Thursday, January 22, 2009

32- vs. 64-bit IDL on Mac OS X

IDL 7.0.4 was recently released, providing full 64-bit support for Mac OS X, and some users who have upgraded have asked how this impacts GPULib, as using the library when running IDL in 64-bit mode doesn't work.

Currently, in order to build 64-bit code using GCC on OS X, one needs to set an additional flag, depending on the architecture targeted. We don't do this at the moment for GPULib, so it defaults to building the more compatible 32-bit libraries. Full details at

Apple goes so far as to say, "You should transition your application to a 64-bit executable format only when the 64-bit environment offers a compelling advantage for your specific application." We haven't switched to using 64-bit libraries with GPULib on Mac OS X, since thus far there hasn't been a need. If you do need the extra address space using GPULib, please let us know! Otherwise, you can add the "-32" flag to IDL 7.0.4 and run IDL in 32-bit mode, which will be compatible with the current release of GPULib.

Tuesday, January 13, 2009

Performing a shift in IDL with GPULib

A couple of users recently asked about doing a shift of a matrix using GPULib. While there is no interface that mimics 'shift' at the moment, all the functionality for shifting arrays is there. For example, you can use the following to shift an array along the x-direction:

IDL> x = findgen(5, 5)
IDL> print, x
0.00000 1.00000 2.00000 3.00000 4.00000
5.00000 6.00000 7.00000 8.00000 9.00000
10.0000 11.0000 12.0000 13.0000 14.0000
15.0000 16.0000 17.0000 18.0000 19.0000
20.0000 21.0000 22.0000 23.0000 24.0000

IDL> a = gpuPutArr(x)
IDL> b = gpuFltarr(5, 5)

; here comes the actual shift:
; we first perform b[0:3, *] = a[1:*, *]
; see the documentation for 'gpuSubArr' for an
; explanation of the arguments.
IDL> gpuSubArr, a, [1, -1], -1, b, [0, 3], -1

; and then b[4, * ] = a[0,*]
IDL> gpuSubArr, a, 0, -1, b, 4, -1

IDL> res = gpuGetArr(b)
IDL> print, res

1.00000 2.00000 3.00000 4.00000 0.00000
6.00000 7.00000 8.00000 9.00000 5.00000
11.0000 12.0000 13.0000 14.0000 10.0000
16.0000 17.0000 18.0000 19.0000 15.0000
21.0000 22.0000 23.0000 24.0000 20.0000

Shifts in other directions can be implemented similarly. This is not the fastest possible shift, but at least it should allow you to perform the shift on the GPU, rather than transferring it back to the CPU.

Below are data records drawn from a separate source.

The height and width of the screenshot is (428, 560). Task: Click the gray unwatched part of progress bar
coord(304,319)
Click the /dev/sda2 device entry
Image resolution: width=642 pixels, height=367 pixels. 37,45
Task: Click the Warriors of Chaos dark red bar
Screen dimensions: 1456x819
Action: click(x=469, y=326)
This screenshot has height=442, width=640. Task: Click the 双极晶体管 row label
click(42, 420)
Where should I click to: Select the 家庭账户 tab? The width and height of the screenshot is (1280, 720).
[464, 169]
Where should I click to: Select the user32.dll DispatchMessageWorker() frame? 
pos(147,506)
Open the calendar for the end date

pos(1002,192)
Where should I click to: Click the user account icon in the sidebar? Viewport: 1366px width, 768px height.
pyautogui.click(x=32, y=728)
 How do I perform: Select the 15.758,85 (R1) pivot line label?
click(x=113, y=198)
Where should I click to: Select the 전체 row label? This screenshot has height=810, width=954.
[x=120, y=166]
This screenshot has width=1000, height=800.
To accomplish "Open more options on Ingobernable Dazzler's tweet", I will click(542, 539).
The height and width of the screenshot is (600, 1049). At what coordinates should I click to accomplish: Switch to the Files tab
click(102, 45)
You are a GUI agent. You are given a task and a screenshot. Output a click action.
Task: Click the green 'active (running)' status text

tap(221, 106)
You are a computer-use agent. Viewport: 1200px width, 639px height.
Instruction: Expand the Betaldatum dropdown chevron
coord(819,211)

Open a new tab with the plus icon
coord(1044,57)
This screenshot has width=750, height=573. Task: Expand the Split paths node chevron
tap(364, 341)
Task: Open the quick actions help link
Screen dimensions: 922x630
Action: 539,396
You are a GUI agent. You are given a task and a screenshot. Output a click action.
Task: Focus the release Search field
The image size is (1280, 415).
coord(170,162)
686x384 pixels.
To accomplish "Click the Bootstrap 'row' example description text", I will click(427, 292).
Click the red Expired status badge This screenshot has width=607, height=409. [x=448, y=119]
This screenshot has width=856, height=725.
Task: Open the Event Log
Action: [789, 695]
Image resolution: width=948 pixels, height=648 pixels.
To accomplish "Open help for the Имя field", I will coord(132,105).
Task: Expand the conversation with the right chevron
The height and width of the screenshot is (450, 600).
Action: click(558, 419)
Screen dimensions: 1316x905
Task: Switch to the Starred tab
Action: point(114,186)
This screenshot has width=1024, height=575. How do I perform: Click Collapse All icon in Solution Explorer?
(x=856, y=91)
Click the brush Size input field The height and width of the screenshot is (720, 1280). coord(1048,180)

As always, if you have questions about this or any other use of GPULib, feel free to leave comments here, or email us at

Double precision and GPULib

A few users have asked about double precision calculations using GPULib. I thought I'd try to clear up some common questions.

First, you may notice when running the GPULib unit tests in IDL (using 'make check') that the double precision tests fail. There are two reasons for this. First, not all CUDA-enabled hardware is capable of double precision calculations -- currently, the GTX 200 series are the only cards that can do this; check the NVIDIA Web site for details on your specific card.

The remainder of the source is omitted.